Революция быстро перекинулась из Франции в Германию и Австрию. Уже 27 февраля в Бадене прошли массовые народные собрания и демонстрации. 3 марта выступили рабочие Кёльна, 6-го числа начались волнения в Берлине, 13 марта вспыхнуло народное восстание в Вене; 15 марта – в Пеште. Одним из лидеров Венгерского восстания стал поэт Шандор Петёфи[366]. Подъем национального духа чувствовался во всех слоях общества.
Под влиянием революционных событий Лист сочинил для мужского четырехголосного хора, солиста, вокального квартета и фортепьяно «Хор рабочих» (Arbeiterchor)[367], прославляющий борьбу за свободу людей труда. Тогда же им был написан вокальный квартет для мужских голосов «Веселый легион» (Die lustige Legion), посвященный созданному в Вене Академическому легиону[368].
Однако не стоит делать из Листа идейного революционера – его идеальные убеждения практически не соотносились с реальной политикой. Листу было свойственно общее для всех гуманистов его времени сострадание к беднейшим слоям общества и желание улучшить их долю. Каким образом? Уж конечно, не путем насилия и крови!

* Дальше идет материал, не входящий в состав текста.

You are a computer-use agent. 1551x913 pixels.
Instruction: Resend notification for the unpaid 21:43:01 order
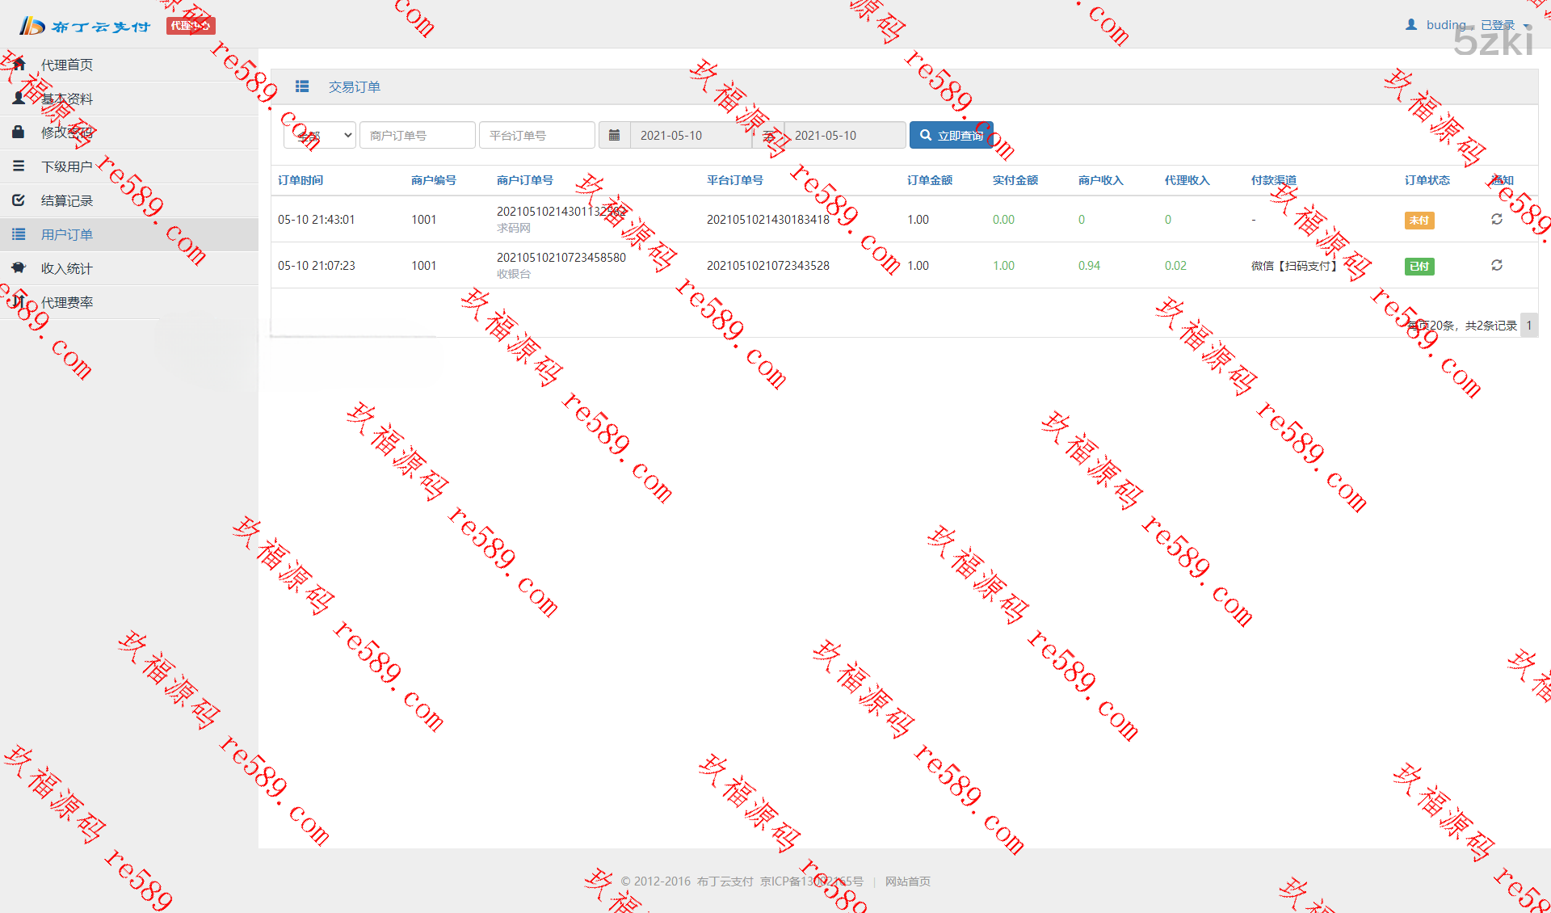(1496, 219)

В отношении парижской революции 1848 года Лист проявил себя как стопроцентный романтик. Для него было главным, что поэт Ламартин вошел в правительство. Это ли не доказательство того, что вскоре всё изменится: отношение к искусству как к средству развлечения, отношение к художнику как к прислуге? Раз поэт управляет государством, значит, скоро искусство будет править миром и общество станет идеальным!
Вот истинная причина восторженного отношения Листа к революции. А если учесть, что в результате подъема национального духа, вызванного политическими потрясениями, появилась надежда на обретение родной Венгрией независимости, картина становится полной.